Coring tube is lowered onto frame |
Success! The first core of the cruise |
All the gazillions of tiny planktonic creatures that live in the ocean will eventually die and get eaten, dissolve or sink down to the sea floor. While the food chain and who eats what is important to a marine biologist, the paleooceanographer is after those critters that die and settle on the bottom. Gradually over geological time scales of thousands of years, layer upon layer builds up of these dead creatures and other particles like wind-blown dust or silt from nearby rivers. Each layer that settles on the sea bed contains a signature of the environmental conditions at the time when the creatures buried within were still alive. If left undisturbed in the depths of the ocean the sediment buildup acts like growth rings on a tree - the chemical and biological signals in the deposited sediments encode the climatic history of our planet, and this what the paleo team has come to the Southern Ocean to study.
A corer is used to retrieve the sediment layering. It is essentially a long metal tube that is lined with plastic lining on the inside and a a massive weight (about 1 metric ton) attached to the top end. When the bottom end, which is open, hits the seafloor the coring tube will punch through the sediments driven by the weight from above. Inside the plastic liner it traps layer upon layer of past climatic records. The photos show some of the deployment procedure. First the empty core is laid out horizontally on deck and then winched onto a frame. Then the top end of the tube is connected to the weight and all segments are securely fastened together. Then the frame cradling the entire corer is rotated into the vertical on the side of the ship. From there the winch takes over and grabs the corer (now weighing well over a ton) and lowers it into the water. At the first site it's 600m deep, so at a rate of 1m/s the corer reaches the seafloor in about 10 minutes. Then the coring tube sinks into the sea floor mud driven by the huge weight. The corer settles and the winch cable goes slack - a tense moment. Will the shutter at the bottom of the coring tube shut properly or will all the mud spill out of the bottom? Has the corer entered the sea bed vertically, or could it have hit a rock and bent out of shape?

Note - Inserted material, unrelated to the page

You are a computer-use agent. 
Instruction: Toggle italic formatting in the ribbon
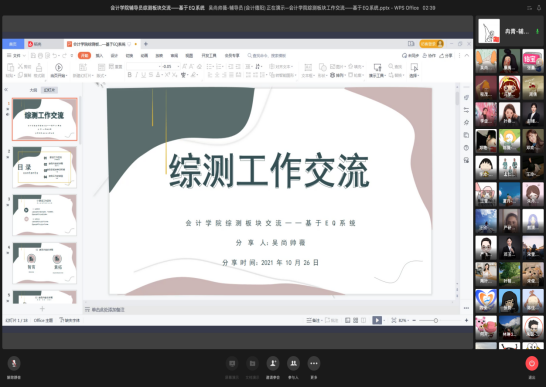tap(136, 75)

When the corer is winched up again, all looks fine. The shutter closed proberly, the whole tube is straight and undamaged and its side are smeared with sediments - this is a good sign. The core now contains hundreds of kilos of layered sediments, or to the rest of us: "mud"! Back on the ship the core is laid out on the deck and the plastic lining is pushed out of the metal outer tube. In regular intervals the plastic core is cut off and brought to the lab. Now it's time to take first swabs of the glorious smelly mud. The team can't wait to put the samples under the microscope and look which species of microscopic critters died at the time that particular layer of sediment was deposited on the sea bed. What looks like ordinary mud will be full of clues about the past history of the oceans.
The various species of micro-organisms change with environmental factors such as water temperature, and amongst the layers of mud the team hopes to find clues of when colder or warmer ocean currents were prevalent at this site. From a first estimate we think that the core taken today can reveal that sort of information up to 50,000 years into the past, maybe even further back in time. Only by knowing how the oceans changed in the past we can hope to understand how they will change in the furture. At a time when these changes, accelerated by human activity, happen so rapidly these clues from the past are priceless. Even if they come from smelly mud and dead bits of plankton.
This was a truly exciting day of science on the James Clark Ross. The crew was fantastic in deploying the equipment safely and the science team gained lots and lots of data which will keep us busy analysing for a long time.
Did I mention there was a bar on board?? Well, Cheers!